Advocate Safehouse supports the most vulnerable people
GLENWOOD SPRINGS – “I feel like we’re a safety net for the community and for the survivors to start their healing,” said Advocate Safehouse Project Executive director Julie Olson. “People in abusive relationships or sexual assault need to speak to someone who is totally confidential. They need someone to talk to about their partner, and help them to make decisions. If we didn’t exist, many people wouldn’t get these types of services. Unless there is child abuse involved, we don’t report calls to anybody, so victims feel safe talking to us.” The Advocate Safehouse Project is the only program in Garfield County offering comprehensive services for victims of domestic and sexual violence and their families. Now in its 20th year, Advocate Safehouse had 400 clients through Sept. 30 and continues its support with crisis intervention, counseling, case management, advocacy and safehousing.The organization empowers survivors of domestic violence to develop and nurture healthy relationships. It provides face-to-face and phone contacts for victims who are dealing with the crisis of divorce or sexual assault. The Advocate Safehouse Projects’ volunteers respond to calls on the ASP 24-Hour Help Line, which provides assistance to victims of sexual abuse.Many people just call to find out what their options are. Choices might include counseling, contacting an attorney, getting a protection order, taking a break from their relationship, or not. Sometimes people can’t identify those options for themselves.Sometimes, the problem is not just physical violence, but verbal abuse. “Mary” came to the safehouse because friends encouraged her to come in for a break from her verbally abusive husband. She was a professional woman, was embarrassed by being there, and she didn’t really think she belonged. But after she read a book the volunteers gave her about verbal abuse, she was shocked to realize she’d been living in an abusive relationship for over 10 years. “We’re not here to pass judgment,” Olson said. “Statistically, survivors leave six to ten times before they finally leave. For some, that whole process could be quick, but for others, that could take years and years.
“For lots of reasons, leaving is easier said than done,” she continued. “One of the most dangerous times in a woman’s life is when she’s in the process of leaving.
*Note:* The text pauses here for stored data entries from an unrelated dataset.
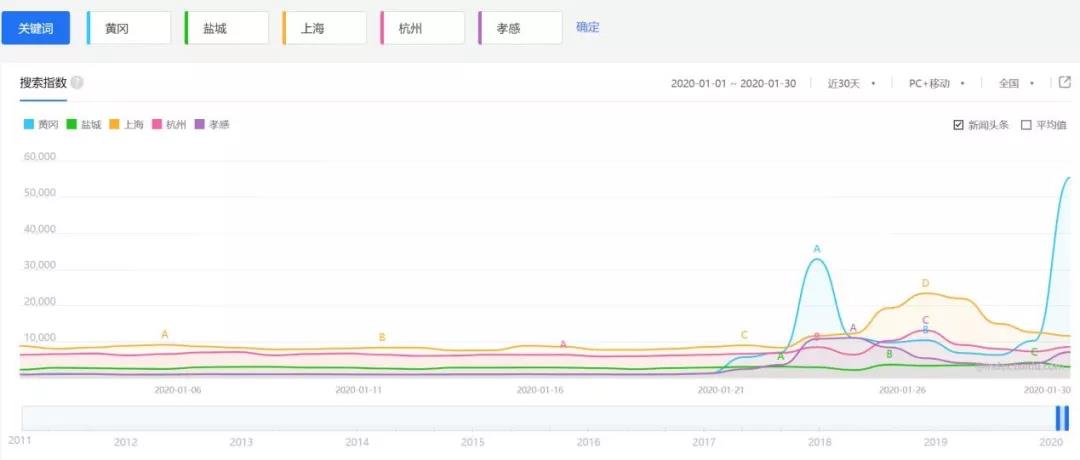1080x460 pixels.
Task: Select the 搜索指数 tab
Action: 43,83
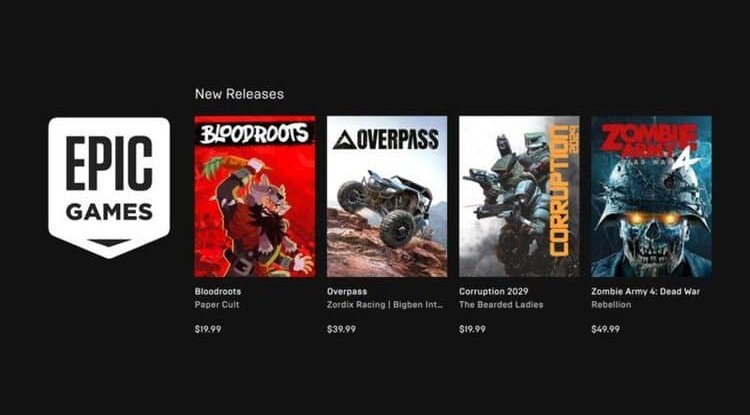The width and height of the screenshot is (750, 415).
Task: Click the Epic Games shield logo
Action: (109, 187)
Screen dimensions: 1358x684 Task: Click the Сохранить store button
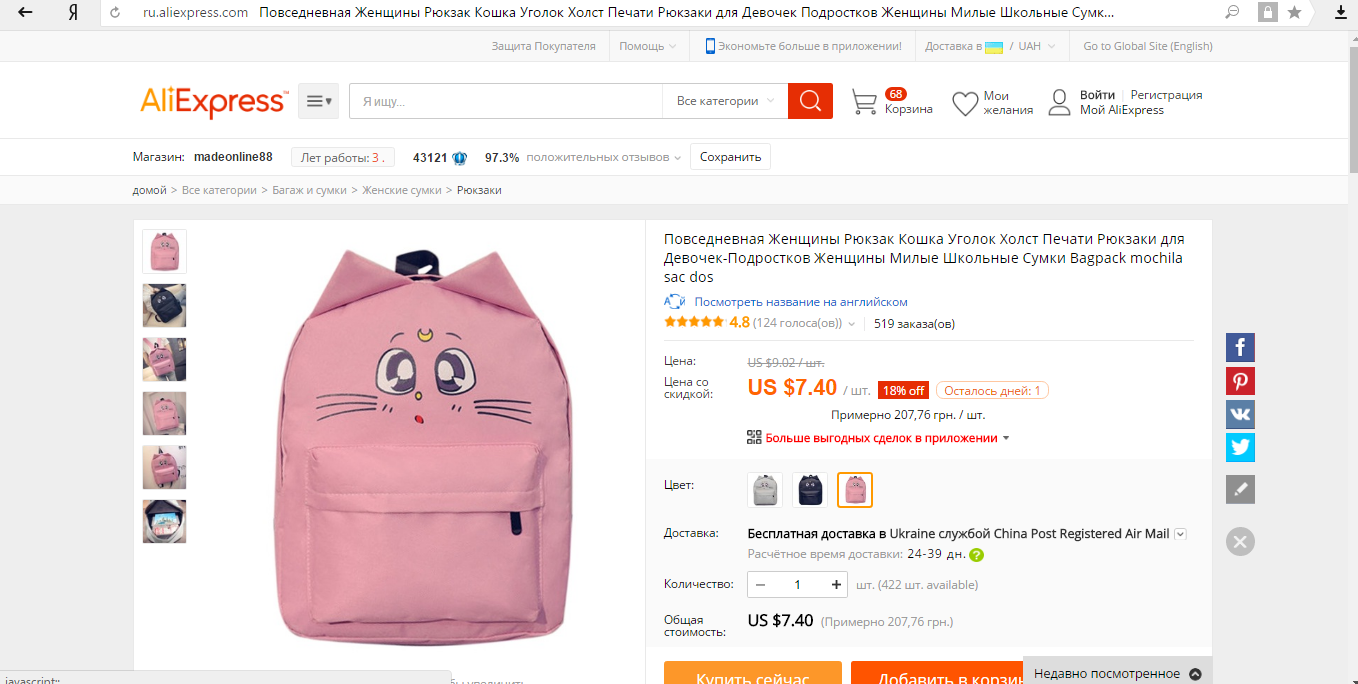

It could result in death.”It’s difficult for anyone when a relationship is ending, even those in a healthy relationship. But when one person has a lot of power and control over the other individual, it’s much harder because of the abusive dynamics. Abusers know at some level that what they’re doing works to get their way. Appropriate counseling may be suggested, because it is hard to realize what they are doing may be hurting someone they love. Change is hard. “The lady in the story had no concept she was in an abusive relationship,” Olson said. “For me, there’s hope that she can make some major changes in her life to feel better about herself and become an independent person. Sometimes victims wonder what is wrong with them, but the problem is not about them, it’s about the abuse in the relationship. The issue is what are they willing to do to make some changes in the relationship, and that’s when some difficult decisions have to be made.””One of the things we’re going to be doing in 2008 is the Safehouse Facelift, which will be a refurbishing of the safehouse,” Olson said. “It has been used by so many different families, and it is a bit tired. The facelift’s goal is to make the safehouse more “homey” for the families who reside in it.”